As anyone having gone through the ISO 8879 and other ISO specification text will confirm, it's not an easy read, nor are other specifications building on SGML. Steven R. Newcomb, one of the editors of the HyTime standard, later even apologized for it:

In short, despite having great things to say, even the deathless prose of the HyTime standard tends to be unreadble and, quite frankly, to suck as informative literature (I'm a co-editor of it; may God have mercy on us.)
from material about HyTime architectural forms that seems to have vanished from the web, but probably Robin Cover's authorative collection of markup-related specifications, also started in 1986 by the way, has it covered somewhere

It seems that every markup specification kindof sucks. The XML specification, and especially the XML Schema specification, was widely despised.

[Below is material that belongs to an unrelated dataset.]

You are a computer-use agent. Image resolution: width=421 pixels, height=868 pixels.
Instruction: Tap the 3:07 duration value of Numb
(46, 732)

And while the effort that has been put into the HTML5 specification has brought major improvements to the web, as a markup language (rather than JavaScript browser API) HTML5 hasn't brought anything new to the table. What it has brought wasn't universally appreciated.

Yet, for HTML5 it was found necessary to specify it's parsing rules and content grammar in informal prose and in a procedural fashion. While perhaps appealing to casual readers, this was a step back in terms of quality expectations towards specification work, and maybe the reason few parsers, if any, for HTML5 claim HTML5 conformity. To be fair, though, HTML5 was designed to deal with existing tag soup content on the web, so had to be extremely permissive, basically accepting anything as HTML.

W3C HTML 5.1 due later this year

In its upcoming 5.1 release, W3C HTML is scheduled to include WHATWG's custom elements feature (usable via JavaScript only, however, which should be quite worrying in itself with respect to long-term content preservation). Nevertheless, the custom element feature puts HTML into the class of markup meta languages like SGML and XML.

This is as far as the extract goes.